En 2015, les RALF refont parler d’eux. Un des leurs camarades de combat, un dénommé Iulian Ghergut, est enlevé au Burkina Faso par des jihadistes ralliés à Al-Qaida au Maghreb islamique (AQMI) alors qu’il travaillait comme vigile armé dans une mine de manganèse détenue par Frank Timis, un homme d’affaires australo-roumain. L’otage ne sera libéré que huit ans plus tard, grâce à l’intervention de Bucarest.

Ce n’est qu’en 2022 que la presse commence à rapporter la présence des RALF à 5000 kilomètres de là, en République démocratique du Congo. Opérant sous le statut officiel – qui ne trompe personne – de formateurs pour l’armée régulière, plusieurs d’entre eux sont tués ou gravement blessés lors de combats auxquels ils participent activement dans la région du Kivu. D’après nos sources, les RALF sont alors payés par la société Agemira, contrôlée par Olivier Bazin, un homme d’affaires franco-roumain proche du régime de Kinshasa.

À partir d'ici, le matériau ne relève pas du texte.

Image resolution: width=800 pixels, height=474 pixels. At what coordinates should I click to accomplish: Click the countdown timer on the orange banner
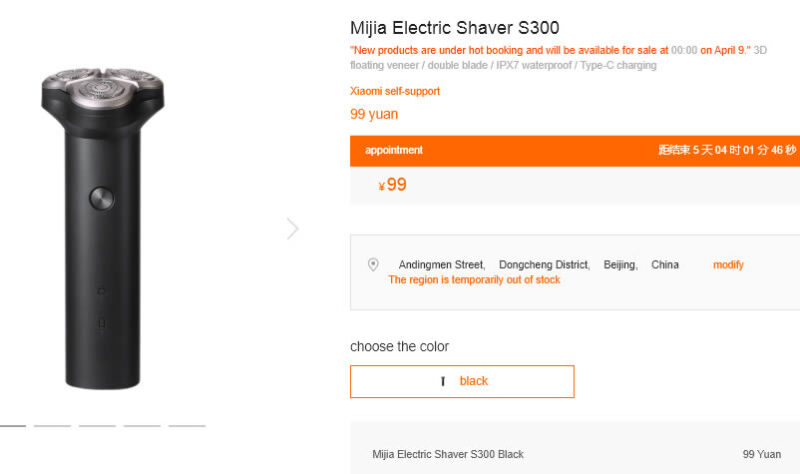[x=727, y=150]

L’avenir d’Horatiu Potra semble pourtant se jouer désormais en Roumanie. Deux mois avant la prise de Goma, la police l’arrête alors qu’il se rend à Bucarest en compagnie d’une vingtaine d’affidés. On trouve dans leurs véhicules diverses armes à feu et armes blanches ainsi que d’importantes sommes d’argent. Dès qu’elle a vent de l’histoire, les journaux font le lien avec l’annulation des élections présidentielles roumaines prononcée deux jours auparavant par la Cour constitutionnelle, au motif d’une enquête contre le candidat Călin Georgescu, arrivé en tête au premier tour et accusé d’avoir bénéficié d’une ingérence russe massive à travers le réseau social TikTok. Or Potra, qui, rappelons-le, se plaît à faire croire qu’il est en cheville avec Moscou, est décrit par certains médias comme le chef de la sécurité de Georgescu.

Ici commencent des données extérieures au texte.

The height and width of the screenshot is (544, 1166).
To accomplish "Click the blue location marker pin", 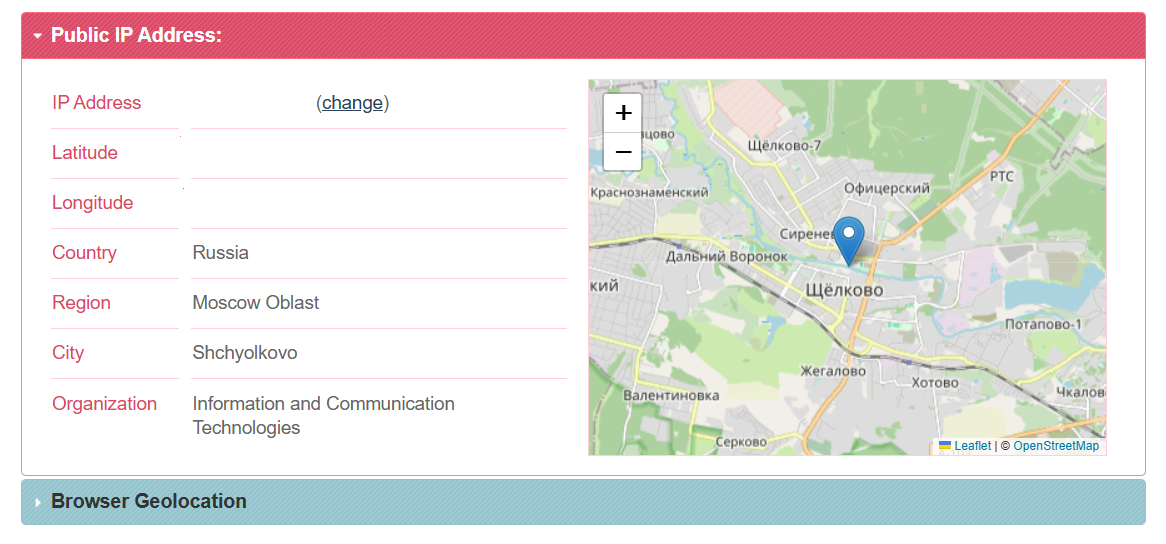I will coord(849,238).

Selon Sorin Melenciuc, la réalité est un peu différente. Le chef des RALF ne joue pas le rôle central qu’on lui prête dans l’équipe du candidat pro-russe. « Le véritable responsable de la protection de Georgescu s’appelle Eugen Sechila, assure le journaliste. C’est un ex-sergent-chef des commandos parachutistes de la Légion étrangère, qui a vécu dix ans en Autriche avant de retourner en Roumanie. Potra s’est associé à lui seulement après le premier tour des élections. Personne ne pensait que Georgescu ferait un si bon score. »

Les RALF préparaient-il un coup d’Etat en Roumanie ? Sont-ils au contraire la cible d’une tentative d’intimidation du pouvoir ? Impossible de répondre à ce stade. Mais une chose est certaine: les connexions congolaises de Potra et sa russophilie brandie en étendard pèsent lourd dans son dossier. Tout comme elles continuent d’attirer les candidatures. Nombreux sont encore aujourd’hui les hommes en quête d’adrénaline et d’aventure qui rêvent d’appartenir au groupe RALF. Même incarnée par un soudard aux nombreux déboires, la Légion étrangère n’a pas fini de fasciner.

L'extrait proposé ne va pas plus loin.